The below blog is one I wrote for ‘The Guardian’ , which discussed the stigma attached to media degrees.
With family members studying medicine, a obviously challenging degree, I found myself constantly having to prove that my degree choice was also challenging, as I would often hear belittling comments along the lines of, “all you do at uni is watch films”.
Studying Journalism as part of a Media and Communications degree is NOT about watching films, it’s about learning media laws, producing court reports, filming, editing, learning theory, producing investigative journalism, it’s both practical and theory work and its a challenge.
After a 13 hour stint in an editing suite and still nowhere near completion, I thought to myself, if only those who previously undermined my degree could see the amount of effort I put into my course and the amount of dedication students need in order to pass. Therefore, I decided to write an article to air my frustration as it seems it’s not just my family who have no idea what constitutes a media degree, there is a whole uneducated section of society who have views and opinions but no knowledge, so let me take the time out to tell you ll a thing or two.
Photograph: Everett Collection / Rex Features
Compulsory industry placements, late night editing, 14 hours of lectures a week and endless study tasks and assignments – not the workload typically associated with a media studies degree. But this is the reality of today’s media student.
As a media studies student I have battled with the stigma attached to media and communications degrees. Media studies is often seen as a “mickey mouse” subject and a media student is perceived to be the degree equivalent of the couch potato. But I think few people actually know what media studies means, or what it’s like to study it at uni.
Professor James Curran, director of the Goldsmith’s media research centre and author of Defending Media Studies, says: “I think that if people knew how demanding media studies is and how it requires the ability to write really well, a skill that most people don’t have but makes a lot of media students highly employable, they would think differently.”
According to the Office of National Statistics 2013 report, people with a degree in media have the second highest employment rate in the UK. So how come the subject is still so ridiculed, and why have ministers previously protested for it to be taken off the national curriculum when it provides so much for the economy?
The media is a powerful entity which plays a significant role within society. Professor Philip Thickett, head of Birmingham City University’s school of media says: “It gives the people a voice or the skill to actually change people’s views or lives and I think that’s incredibly powerful. That is why media matters.”
Media studies isn’t about watching films and reading newspapers, it’s about actively engaging with media practice, theory and production. It’s about working within the industry and requires skills like good project management and critical thinking.
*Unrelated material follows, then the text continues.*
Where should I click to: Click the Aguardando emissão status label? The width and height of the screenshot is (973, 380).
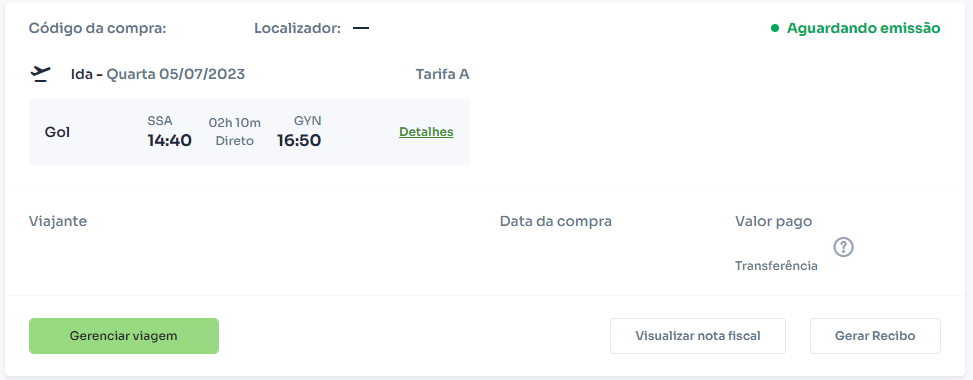point(864,28)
Many have argued that the course is non-academic but on my course I found the complexities of the social and cultural theory was enough to leave your mind boggled. The fact that aspects of media are also taught at some of the leading universities, including Harvard and Stanford at postgraduate level, demonstrates why it is worthy of a degree. As Professor Curran notes, “it’s only Britain that has a problem with it.”
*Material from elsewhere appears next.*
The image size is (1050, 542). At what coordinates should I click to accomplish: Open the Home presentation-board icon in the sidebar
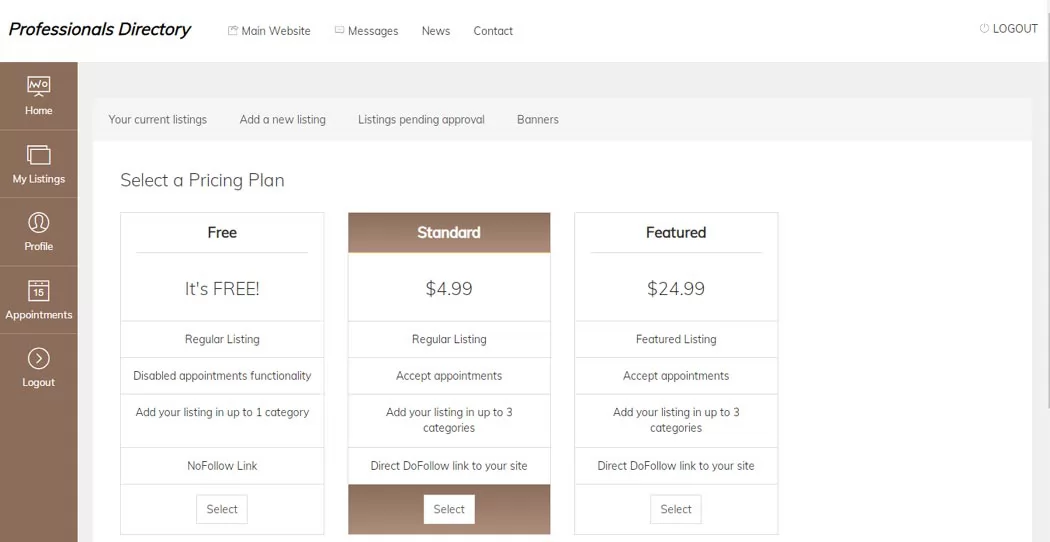(38, 86)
Thickett says: “The course is very challenging: we want students to be intellectually stimulated and to understand and experience pressures that they will encounter when they take up jobs within the media. This is possibly one of the unspoken skills in that it is a pressurised course and it is no different from what people face in the industry.”
Media studies may be regarded as a “soft” subject, but it’s a ruthless industry and we are taught how to work within it. As Thickett says: “You don’t live in a ‘mickey mouse’ world and media studies is certainly no ‘mickey mouse’ degree.”